WHAT IS ASKED.
Copy out the entries below with every "Screen dimensions" swapped for "Display size", leaving everything else as it is.

LISTED ENTRIES.
■ ■ ■ ■

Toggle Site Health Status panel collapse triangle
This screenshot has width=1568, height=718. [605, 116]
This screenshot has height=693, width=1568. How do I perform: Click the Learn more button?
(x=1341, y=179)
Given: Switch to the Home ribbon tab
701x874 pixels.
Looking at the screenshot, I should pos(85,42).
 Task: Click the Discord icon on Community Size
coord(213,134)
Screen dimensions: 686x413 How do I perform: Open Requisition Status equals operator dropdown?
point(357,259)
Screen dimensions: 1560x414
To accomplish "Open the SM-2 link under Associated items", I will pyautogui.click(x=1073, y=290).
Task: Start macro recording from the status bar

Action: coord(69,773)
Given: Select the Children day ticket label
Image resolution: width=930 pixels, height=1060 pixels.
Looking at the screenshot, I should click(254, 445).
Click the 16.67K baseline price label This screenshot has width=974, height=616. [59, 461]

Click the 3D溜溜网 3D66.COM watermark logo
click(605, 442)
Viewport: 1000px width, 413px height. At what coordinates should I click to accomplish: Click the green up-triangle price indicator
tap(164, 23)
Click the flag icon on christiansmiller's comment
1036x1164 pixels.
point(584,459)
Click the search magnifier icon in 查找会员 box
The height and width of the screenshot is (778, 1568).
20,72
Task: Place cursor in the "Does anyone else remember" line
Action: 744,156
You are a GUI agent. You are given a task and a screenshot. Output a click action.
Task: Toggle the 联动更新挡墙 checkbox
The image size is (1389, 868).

■ ■ ■ ■

RESPONSE.
Toggle Site Health Status panel collapse triangle
This screenshot has width=1568, height=718. [605, 116]
This screenshot has height=693, width=1568. How do I perform: Click the Learn more button?
(x=1341, y=179)
Given: Switch to the Home ribbon tab
701x874 pixels.
Looking at the screenshot, I should pos(85,42).
 Task: Click the Discord icon on Community Size
coord(213,134)
Display size: 686x413 How do I perform: Open Requisition Status equals operator dropdown?
point(357,259)
Display size: 1560x414
To accomplish "Open the SM-2 link under Associated items", I will pyautogui.click(x=1073, y=290).
Task: Start macro recording from the status bar

Action: coord(69,773)
Given: Select the Children day ticket label
Image resolution: width=930 pixels, height=1060 pixels.
Looking at the screenshot, I should click(254, 445).
Click the 16.67K baseline price label This screenshot has width=974, height=616. [59, 461]

Click the 3D溜溜网 3D66.COM watermark logo
click(605, 442)
Viewport: 1000px width, 413px height. At what coordinates should I click to accomplish: Click the green up-triangle price indicator
tap(164, 23)
Click the flag icon on christiansmiller's comment
1036x1164 pixels.
point(584,459)
Click the search magnifier icon in 查找会员 box
The height and width of the screenshot is (778, 1568).
20,72
Task: Place cursor in the "Does anyone else remember" line
Action: 744,156
You are a GUI agent. You are given a task and a screenshot. Output a click action.
Task: Toggle the 联动更新挡墙 checkbox
The image size is (1389, 868).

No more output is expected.